Although they looked identical, in terms of thermal performance and efficiency the pods told a very different story. Student volunteers stayed in the bedrooms during the first evening of the conference, which took place from 7-8 November at The University of Nottingham, and energy consumption was closely monitored.
The results were shared at the final session and as the temperature in the pods stabilised, early readings showed an initial average energy consumption level of 180kWh/m² for the Part L 2006 pod, compared to just 50kWh/m² for the one constructed in accordance with Passivhaus principles. The pods are now being moved to the Energy Technologies Building, a specialist research centre at The University of Nottingham, where monitoring and testing will continue.
Made almost entirely from materials supplied by Saint-Gobain’s UK businesses, including Saint-Gobain Glassolutions, Saint-Gobain Isover, British Gypsum, Pasquill and International Timber, the pods were designed by Nottingham-based architectural practice Church Lukas, which has extensive experience of off-site construction and knowledge of sustainable student accommodation.
Products used in the construction of both modules included window units manufactured by Saint-Gobain Glassolutions in association with H Jarvis, British Gypsum’s Gyproc WallBoard, Saint-Gobain Isover’s Vario air-tightness and moisture management membrane, Glulam ring beams from Pasquill and planed timber batten cladding from International Timber. Insulation from Saint-Gobain Isover, including Timber Frame Batt 35, Spacesaver and Frame Façade slab, was also incorporated.
Double glazed casement windows with a u-value of 1.6 were used in the unit built to Part L 2006 specifications, while the insulation included 90mm Timber Frame Batt 35 and 50mm Frame Façade slab in the walls, 350mm Spacesaver in the roof and 150mm Spacesaver in the floor. However, the module constructed in accordance with Passivhaus principles featured triple glazed casement windows with a u-value of 0.8, along with thicker insulation. This included 200mm Timber Frame Batt 35 and 100mm Frame Façade slab in the walls, 550mm Spacesaver in the roof and 200mm Spacesaver and 50mm Frame Façade slab in the floor, inserted between I-beams and I-joists supplied by Pasquill.

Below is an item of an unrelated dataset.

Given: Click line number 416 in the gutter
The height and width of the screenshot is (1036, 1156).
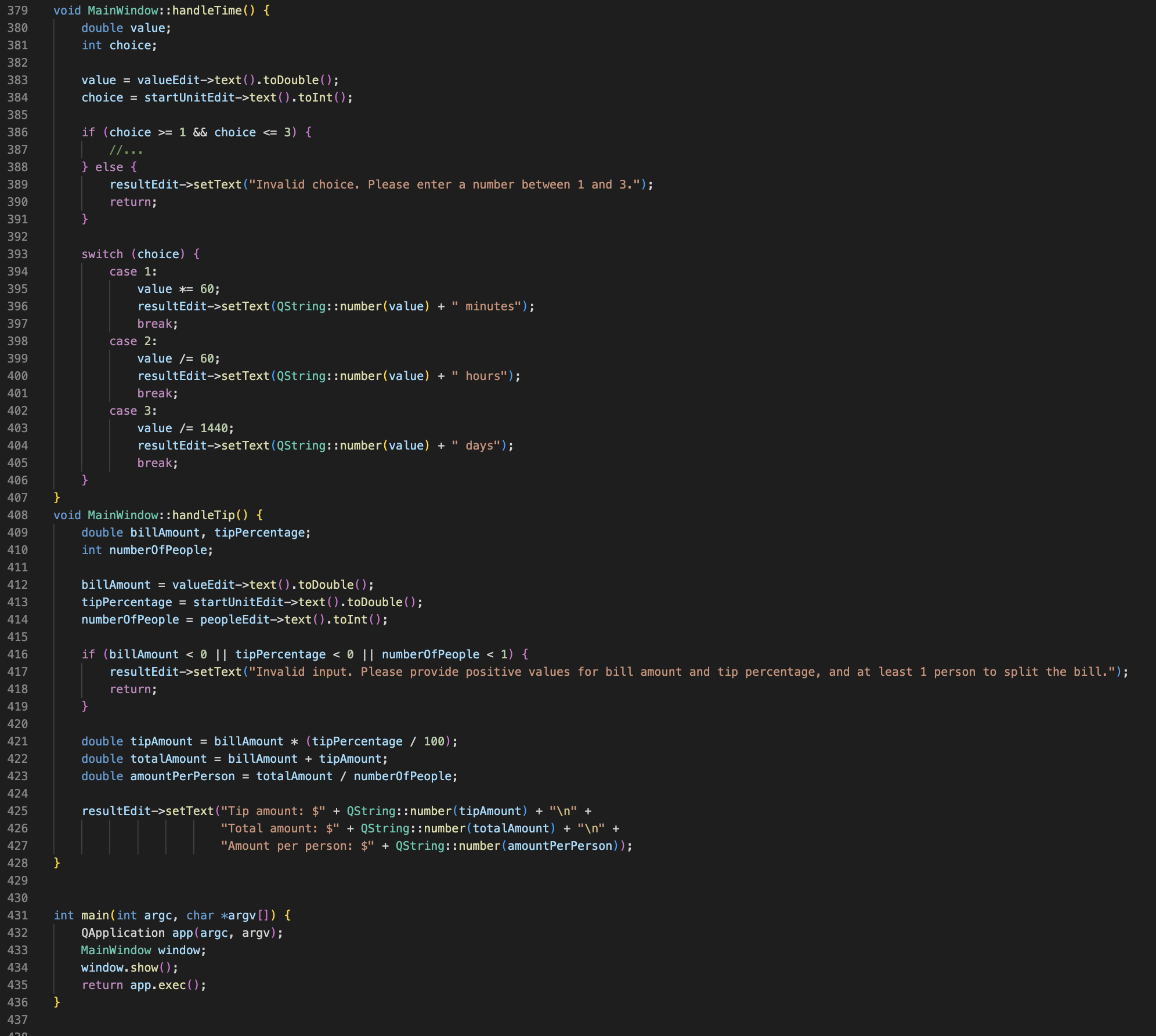Looking at the screenshot, I should [18, 654].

The modules were manufactured by Factory Homes, a division of the UK’s largest holiday home producer Willerby Homes. Project coordination and installation was managed by GB Building Solutions, which is currently building its second Passivhaus development and is the only contractor in the world to have delivered a BREEAM Outstanding rated multi-residential scheme – a 1,026 bed student residential village at the University of Bradford.
The Saint-Gobain H.O.U.S.E (Home Optimising the Use of Solar Energy) was also a key attraction at the Passivhaus Conference. The modular property originally made its debut at Ecobuild 2010 before setting sail for Madrid to compete in the first international Solar Decathlon Europe competition, where it ranked high for its environmental credentials, coming a close second in the sustainability category.
Designed by students from the University of Nottingham and constructed using materials supplied by Saint-Gobain, the H.O.U.S.E demonstrates how low energy architecture can lend itself to the mass market. Its L-shaped, modular design can be worked into terraces, rows or stacked as apartments, offering the chance to generate high densities in a master plan while still incorporating a private green space.
The Saint-Gobain H.O.U.S.E is now situated on Green Close at The University of Nottingham, where it is being reconstructed to Passivhaus standards in preparation for assessment by the Building Research Establishment’s Passivhaus Certification Scheme.
Lindsey Walker, strategic marketing leader for Saint-Gobain UK and Ireland, comments: “If we are going to tackle climate change and reduce our fuel consumption we need to be constructing low energy buildings today.
“Designing and building to Passivhaus standards offers a practical way to reduce CO₂ emissions from the built environment and what the student pods and the Saint-Gobain H.O.U.S.E help to demonstrate is that energy efficient living can easily be achieved using products and systems that are commercially available today.”